Many times, the reasons cited for a particular change become the battle ground with the union testing the rationale by a well placed information request.

This was the case in Stericycle, Inc., 367 NLRB No. 106 (March 11, 2019).  There, the employer is in the medical waste disposal business.  While many of its employees are non-union, it does have approximately 150 union represented employees working in two facilities.  The parties have a long-standing collective bargaining relationship, which resulted in successful negotiation of a new collective bargaining agreement.

After Bargaining Concludes, Employer Gives Notice That It Is Implementing Two New Policies, Citing Federal Law and Customer Requirements

Ratification was achieved on or about June 26, 2016.  Three days after the union notified the employer that the employees had ratified the new collective bargaining agreement, the employer sent the union a notice that it intended to implement two new policies, a “Code of Business Conduct and Ethics” and an “Anticorruption Policy” as of June 1.  The union immediately objected to the implementation of the policies, alleging bad faith in that the employer had not raised these issues during bargaining.

The employer responded that it had not unilaterally implemented the policies and that it merely had sent the notice to give the union an opportunity to bargain about them (this despite the fact the employer’s letter said it was going to implement the policies as of a date in the past).  The employer’s letter stated the policies “were not only a requirement under Federal Law as it relates to publicly traded companies, and when undertaking government work, but it is also a contractual requirement of the customers we serve.”

Union Continues To Press For Bargaining, Ultimately Asks For Information

The union continued in its quest to bargain over the policies.  In correspondence, the employer responded that if the union continued to resist implantation of the policies, the employer would advise customers of the union’s refusal and “this may have an impact on our ability to continue to service certain customers.”  The employer’s letter stated it would discuss the “effects” of any such impact on the bargaining with the union.

The union requested information related to the reasons cited by the employer and the new policies.  The union requested a list of all customers “including name, frequency of pick up and total volume in years 2014, 2015 and 2016” served by the bargaining unit and communications between the employer and the customers about the issues related to the new policies.  The request also sought the “federal, state or local government mandates” concerning the policies.

The employer responded that it was rescinding the policies obviating the need to bargain or furnish information.

The union continued to press the matter citing the employer’s statements about legal mandate, customer requirements, and the potential loss of business to the bargaining unit.  The employer continued to refuse to provide information.

The union filed charges.

ALJ Finds Section 8(a)(5) Violation Over Employer’s Refusal To Provide Information

After trial, the Administrative Law Judge had little problem finding that the information requested was relevant to bargaining, including the information about customers.  To this, the judge stated in his decision:

Even if I did not find the [customer] information presumptively relevant, I find that the Union nevertheless has clearly established its relevance.  [The union representative] credibly testified that the information requests, though initially prompted by Respondent’s announcement that it had implemented the two new polices, were not limited to responding to those policies, but rather, were intended to obtain important information related to [the employer’s] assertions that the absence of those policies could lead to loss of work at covered facilities.

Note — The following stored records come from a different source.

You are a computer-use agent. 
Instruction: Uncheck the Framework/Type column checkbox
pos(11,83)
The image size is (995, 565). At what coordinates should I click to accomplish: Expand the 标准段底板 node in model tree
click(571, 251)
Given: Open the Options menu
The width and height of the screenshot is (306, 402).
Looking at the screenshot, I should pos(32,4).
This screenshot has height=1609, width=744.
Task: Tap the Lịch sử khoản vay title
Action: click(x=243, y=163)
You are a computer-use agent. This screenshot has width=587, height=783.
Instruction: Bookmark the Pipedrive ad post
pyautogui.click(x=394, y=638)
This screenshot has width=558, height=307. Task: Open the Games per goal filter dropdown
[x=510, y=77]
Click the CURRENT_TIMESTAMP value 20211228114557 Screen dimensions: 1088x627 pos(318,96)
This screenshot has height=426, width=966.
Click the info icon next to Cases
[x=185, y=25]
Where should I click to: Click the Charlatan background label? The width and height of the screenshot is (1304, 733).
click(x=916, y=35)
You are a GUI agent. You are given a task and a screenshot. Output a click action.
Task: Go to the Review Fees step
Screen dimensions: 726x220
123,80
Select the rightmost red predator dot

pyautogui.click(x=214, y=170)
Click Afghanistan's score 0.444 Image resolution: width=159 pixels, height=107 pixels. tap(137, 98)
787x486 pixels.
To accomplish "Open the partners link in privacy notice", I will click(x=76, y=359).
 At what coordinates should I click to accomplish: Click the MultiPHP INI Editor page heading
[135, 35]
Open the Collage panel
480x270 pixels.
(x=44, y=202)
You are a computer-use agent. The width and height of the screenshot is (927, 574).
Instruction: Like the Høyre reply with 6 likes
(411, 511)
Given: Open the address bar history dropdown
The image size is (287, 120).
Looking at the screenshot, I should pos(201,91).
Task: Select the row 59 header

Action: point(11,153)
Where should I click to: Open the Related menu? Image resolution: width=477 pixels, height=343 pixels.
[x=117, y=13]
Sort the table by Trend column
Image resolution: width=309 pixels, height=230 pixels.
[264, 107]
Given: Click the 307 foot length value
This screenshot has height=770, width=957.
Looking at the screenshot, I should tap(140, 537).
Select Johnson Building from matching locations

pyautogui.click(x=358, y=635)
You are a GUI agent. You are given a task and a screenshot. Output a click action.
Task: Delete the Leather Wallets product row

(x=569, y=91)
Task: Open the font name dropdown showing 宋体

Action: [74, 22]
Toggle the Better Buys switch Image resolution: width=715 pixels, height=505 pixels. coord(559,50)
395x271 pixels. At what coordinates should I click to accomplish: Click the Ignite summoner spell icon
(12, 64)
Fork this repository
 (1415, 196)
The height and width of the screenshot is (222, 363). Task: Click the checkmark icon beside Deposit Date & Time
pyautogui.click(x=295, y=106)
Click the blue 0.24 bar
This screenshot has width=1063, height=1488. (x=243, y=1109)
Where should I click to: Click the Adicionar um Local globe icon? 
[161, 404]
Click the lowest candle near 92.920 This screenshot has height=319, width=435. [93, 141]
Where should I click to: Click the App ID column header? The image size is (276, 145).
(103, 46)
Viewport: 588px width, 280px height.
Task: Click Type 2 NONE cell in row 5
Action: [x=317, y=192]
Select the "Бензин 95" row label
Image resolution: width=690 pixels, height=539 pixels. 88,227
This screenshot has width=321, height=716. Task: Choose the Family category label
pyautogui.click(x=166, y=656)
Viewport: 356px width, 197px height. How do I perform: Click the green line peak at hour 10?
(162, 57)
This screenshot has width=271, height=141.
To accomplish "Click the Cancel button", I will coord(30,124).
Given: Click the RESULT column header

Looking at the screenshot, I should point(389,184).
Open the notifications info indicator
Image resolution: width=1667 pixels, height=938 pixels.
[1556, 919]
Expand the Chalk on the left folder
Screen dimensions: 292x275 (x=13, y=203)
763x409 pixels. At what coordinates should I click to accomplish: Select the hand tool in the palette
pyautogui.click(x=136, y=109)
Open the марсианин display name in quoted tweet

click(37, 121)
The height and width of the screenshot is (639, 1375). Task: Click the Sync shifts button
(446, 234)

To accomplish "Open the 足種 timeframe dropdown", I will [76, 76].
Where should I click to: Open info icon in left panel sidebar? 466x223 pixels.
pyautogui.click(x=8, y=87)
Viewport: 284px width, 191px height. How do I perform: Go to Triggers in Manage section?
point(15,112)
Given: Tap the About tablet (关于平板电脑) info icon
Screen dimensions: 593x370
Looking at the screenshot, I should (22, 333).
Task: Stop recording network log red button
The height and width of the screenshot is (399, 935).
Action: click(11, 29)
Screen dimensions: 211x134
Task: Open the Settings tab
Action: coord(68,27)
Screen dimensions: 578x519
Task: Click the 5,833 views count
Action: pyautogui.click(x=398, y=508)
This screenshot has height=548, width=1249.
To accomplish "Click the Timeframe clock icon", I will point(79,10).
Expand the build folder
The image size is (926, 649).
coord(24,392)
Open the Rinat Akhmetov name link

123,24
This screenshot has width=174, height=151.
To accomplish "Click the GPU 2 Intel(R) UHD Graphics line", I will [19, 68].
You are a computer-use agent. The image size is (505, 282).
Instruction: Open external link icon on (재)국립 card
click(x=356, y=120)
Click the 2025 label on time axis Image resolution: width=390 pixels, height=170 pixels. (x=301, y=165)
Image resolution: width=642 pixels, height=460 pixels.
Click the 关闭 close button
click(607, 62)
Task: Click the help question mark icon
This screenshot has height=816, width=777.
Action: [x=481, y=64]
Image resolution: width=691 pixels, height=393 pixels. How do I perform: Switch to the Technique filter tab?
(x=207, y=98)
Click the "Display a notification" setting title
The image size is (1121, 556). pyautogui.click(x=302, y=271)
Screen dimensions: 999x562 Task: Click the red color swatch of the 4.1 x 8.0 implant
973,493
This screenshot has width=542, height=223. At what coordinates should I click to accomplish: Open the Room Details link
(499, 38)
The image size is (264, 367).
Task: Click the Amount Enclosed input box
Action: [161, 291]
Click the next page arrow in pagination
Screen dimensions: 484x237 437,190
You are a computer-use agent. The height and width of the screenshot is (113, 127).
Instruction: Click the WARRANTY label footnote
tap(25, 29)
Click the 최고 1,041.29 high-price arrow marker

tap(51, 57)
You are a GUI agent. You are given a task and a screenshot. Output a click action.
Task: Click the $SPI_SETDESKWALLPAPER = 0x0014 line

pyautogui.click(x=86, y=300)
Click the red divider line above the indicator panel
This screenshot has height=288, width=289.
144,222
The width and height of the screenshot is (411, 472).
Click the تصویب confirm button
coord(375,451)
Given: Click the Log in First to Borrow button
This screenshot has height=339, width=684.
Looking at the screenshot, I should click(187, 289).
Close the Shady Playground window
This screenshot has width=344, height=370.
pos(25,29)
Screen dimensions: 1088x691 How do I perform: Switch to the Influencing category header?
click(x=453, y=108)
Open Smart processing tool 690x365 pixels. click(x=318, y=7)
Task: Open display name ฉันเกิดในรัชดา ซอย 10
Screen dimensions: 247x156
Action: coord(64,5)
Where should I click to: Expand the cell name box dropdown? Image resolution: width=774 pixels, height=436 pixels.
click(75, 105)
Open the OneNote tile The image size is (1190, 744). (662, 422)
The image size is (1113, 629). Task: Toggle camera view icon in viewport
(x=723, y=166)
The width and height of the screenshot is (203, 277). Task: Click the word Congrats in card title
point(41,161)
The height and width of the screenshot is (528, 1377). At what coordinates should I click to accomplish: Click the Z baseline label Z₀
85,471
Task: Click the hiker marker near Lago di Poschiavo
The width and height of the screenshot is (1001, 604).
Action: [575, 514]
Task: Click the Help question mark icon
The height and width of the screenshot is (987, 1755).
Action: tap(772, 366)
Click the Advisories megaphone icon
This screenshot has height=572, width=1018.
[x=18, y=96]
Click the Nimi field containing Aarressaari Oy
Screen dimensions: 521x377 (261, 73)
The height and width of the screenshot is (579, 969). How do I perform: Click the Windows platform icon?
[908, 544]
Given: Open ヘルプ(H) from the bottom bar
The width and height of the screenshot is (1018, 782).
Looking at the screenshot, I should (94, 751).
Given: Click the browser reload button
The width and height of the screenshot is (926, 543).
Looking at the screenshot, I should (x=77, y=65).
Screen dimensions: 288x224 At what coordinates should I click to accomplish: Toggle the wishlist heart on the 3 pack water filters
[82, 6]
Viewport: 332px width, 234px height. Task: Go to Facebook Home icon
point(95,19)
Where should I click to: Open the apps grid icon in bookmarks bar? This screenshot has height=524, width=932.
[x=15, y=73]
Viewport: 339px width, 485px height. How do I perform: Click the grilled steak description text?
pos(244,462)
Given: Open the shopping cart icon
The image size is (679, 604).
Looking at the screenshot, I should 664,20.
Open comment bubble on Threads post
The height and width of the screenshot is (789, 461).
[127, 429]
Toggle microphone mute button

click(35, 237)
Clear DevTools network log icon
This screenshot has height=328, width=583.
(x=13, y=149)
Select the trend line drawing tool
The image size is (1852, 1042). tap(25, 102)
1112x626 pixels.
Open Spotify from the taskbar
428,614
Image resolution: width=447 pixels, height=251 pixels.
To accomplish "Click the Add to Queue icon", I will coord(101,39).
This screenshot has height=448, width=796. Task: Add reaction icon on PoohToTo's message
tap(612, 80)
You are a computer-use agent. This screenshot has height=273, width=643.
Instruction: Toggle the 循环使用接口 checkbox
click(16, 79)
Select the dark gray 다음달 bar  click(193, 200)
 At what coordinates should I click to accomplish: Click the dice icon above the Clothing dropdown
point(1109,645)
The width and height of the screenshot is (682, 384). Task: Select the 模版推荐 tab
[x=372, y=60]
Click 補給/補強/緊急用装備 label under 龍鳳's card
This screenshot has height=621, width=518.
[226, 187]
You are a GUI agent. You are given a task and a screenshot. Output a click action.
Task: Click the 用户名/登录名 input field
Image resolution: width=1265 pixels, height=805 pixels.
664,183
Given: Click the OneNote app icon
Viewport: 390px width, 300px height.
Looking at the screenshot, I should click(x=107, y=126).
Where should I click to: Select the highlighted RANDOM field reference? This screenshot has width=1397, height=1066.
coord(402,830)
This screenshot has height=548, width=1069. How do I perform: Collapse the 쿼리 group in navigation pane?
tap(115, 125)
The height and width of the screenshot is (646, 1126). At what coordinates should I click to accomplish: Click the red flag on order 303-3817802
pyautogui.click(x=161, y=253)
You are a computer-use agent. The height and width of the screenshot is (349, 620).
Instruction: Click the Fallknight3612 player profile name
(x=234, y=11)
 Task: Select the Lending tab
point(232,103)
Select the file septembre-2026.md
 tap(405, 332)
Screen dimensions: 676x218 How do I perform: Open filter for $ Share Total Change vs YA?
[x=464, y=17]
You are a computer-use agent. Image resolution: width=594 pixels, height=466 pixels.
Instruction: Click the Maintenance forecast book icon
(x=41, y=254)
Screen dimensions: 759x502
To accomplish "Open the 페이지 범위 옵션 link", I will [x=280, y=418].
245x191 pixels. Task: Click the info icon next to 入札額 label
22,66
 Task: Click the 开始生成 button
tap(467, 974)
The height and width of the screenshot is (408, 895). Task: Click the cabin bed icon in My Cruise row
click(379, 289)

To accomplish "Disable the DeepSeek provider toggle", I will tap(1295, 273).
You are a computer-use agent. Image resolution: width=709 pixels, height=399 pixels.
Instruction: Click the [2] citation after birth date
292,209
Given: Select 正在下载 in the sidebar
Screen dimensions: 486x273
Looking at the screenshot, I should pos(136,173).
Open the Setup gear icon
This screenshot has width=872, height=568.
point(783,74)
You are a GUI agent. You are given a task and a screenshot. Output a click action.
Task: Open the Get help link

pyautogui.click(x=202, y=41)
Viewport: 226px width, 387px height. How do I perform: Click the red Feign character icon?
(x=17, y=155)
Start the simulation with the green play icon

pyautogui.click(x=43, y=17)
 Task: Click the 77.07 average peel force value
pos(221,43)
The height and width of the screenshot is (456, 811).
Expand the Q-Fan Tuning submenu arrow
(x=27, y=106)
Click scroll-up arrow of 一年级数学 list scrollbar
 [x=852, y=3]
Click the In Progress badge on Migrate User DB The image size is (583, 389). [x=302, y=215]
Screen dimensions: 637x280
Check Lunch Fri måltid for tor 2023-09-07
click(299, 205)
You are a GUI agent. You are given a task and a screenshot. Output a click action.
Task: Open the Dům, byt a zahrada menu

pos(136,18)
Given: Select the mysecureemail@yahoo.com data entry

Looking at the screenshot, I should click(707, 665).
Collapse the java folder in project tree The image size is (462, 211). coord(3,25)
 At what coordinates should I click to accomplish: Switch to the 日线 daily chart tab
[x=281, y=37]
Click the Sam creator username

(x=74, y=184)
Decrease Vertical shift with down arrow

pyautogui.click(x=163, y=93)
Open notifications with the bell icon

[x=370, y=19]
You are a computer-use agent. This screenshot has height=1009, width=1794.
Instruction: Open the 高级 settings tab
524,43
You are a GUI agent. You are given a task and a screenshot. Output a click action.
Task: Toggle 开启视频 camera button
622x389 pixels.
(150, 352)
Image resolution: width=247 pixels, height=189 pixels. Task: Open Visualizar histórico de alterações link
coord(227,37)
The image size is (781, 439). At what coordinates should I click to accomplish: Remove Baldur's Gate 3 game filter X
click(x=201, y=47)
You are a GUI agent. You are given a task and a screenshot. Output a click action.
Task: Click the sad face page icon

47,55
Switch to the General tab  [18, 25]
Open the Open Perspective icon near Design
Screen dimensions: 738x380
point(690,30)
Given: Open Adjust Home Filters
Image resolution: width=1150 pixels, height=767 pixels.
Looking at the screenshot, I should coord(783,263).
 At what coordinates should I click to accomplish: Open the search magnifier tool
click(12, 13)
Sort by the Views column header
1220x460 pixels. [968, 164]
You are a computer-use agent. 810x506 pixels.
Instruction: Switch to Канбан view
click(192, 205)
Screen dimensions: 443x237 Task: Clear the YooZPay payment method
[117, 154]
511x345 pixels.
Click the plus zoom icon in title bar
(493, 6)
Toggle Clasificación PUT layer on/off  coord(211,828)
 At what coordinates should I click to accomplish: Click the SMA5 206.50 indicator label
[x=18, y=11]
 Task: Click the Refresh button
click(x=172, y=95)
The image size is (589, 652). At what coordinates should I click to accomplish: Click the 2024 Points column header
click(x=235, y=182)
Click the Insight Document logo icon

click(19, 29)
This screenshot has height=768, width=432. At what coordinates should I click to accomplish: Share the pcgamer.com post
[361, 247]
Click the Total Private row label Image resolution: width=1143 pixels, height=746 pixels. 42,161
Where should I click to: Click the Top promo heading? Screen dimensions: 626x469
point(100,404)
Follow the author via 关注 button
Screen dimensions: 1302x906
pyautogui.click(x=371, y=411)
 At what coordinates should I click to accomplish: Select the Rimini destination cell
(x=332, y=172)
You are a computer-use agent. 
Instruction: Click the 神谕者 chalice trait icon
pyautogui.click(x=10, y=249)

Finding relevance to the information, the ALJ held that the employer’s failure to turn over the information constituted a violation of Section 8(a)(5) of the Act.

NLRB Agrees

The NLRB adopted the ALJ decision.  Two members (Chairman Ring and Member Emanuel) noted that “where a party clearly and unequivocally rescinds a bargaining proposal affecting the bargaining unit, a request for information regarding the proposal likely would be rendered moot, although this is not the case here because [the employer] continued to maintain that the absence of the policies could affect its ability to retain certain customers….”

Takeaways

This is an interesting case because it shows how the reasons given for not providing relevant information can come back to haunt the party asserting them.

Asserting a government mandate usually does not obviate the need to bargain if there is any discretion over how the mandate is to be implemented.  For example, a statutory raise to the minimum wage probably does not have any discretion: it must be implemented by a date certain.  There would be no obligation to bargain over such a government requirement.  But, most other governmental mandates are not so clearcut, and any discretion that exists as to  their implementation must be bargained.

We already know that simply denying a request for relevant information is likely to result in the NLRB easily finding a violation of the Act.  This case demonstrates how the reasons cited by the party denying the request can result in the obligation to supply information living well beyond the life of the proposed change.

Finally, bargaining over a successor contract, reaching agreement, and then rolling out a change to a term or condition of employment shortly thereafter is going to raise eyebrows of the union, if not its suspicions.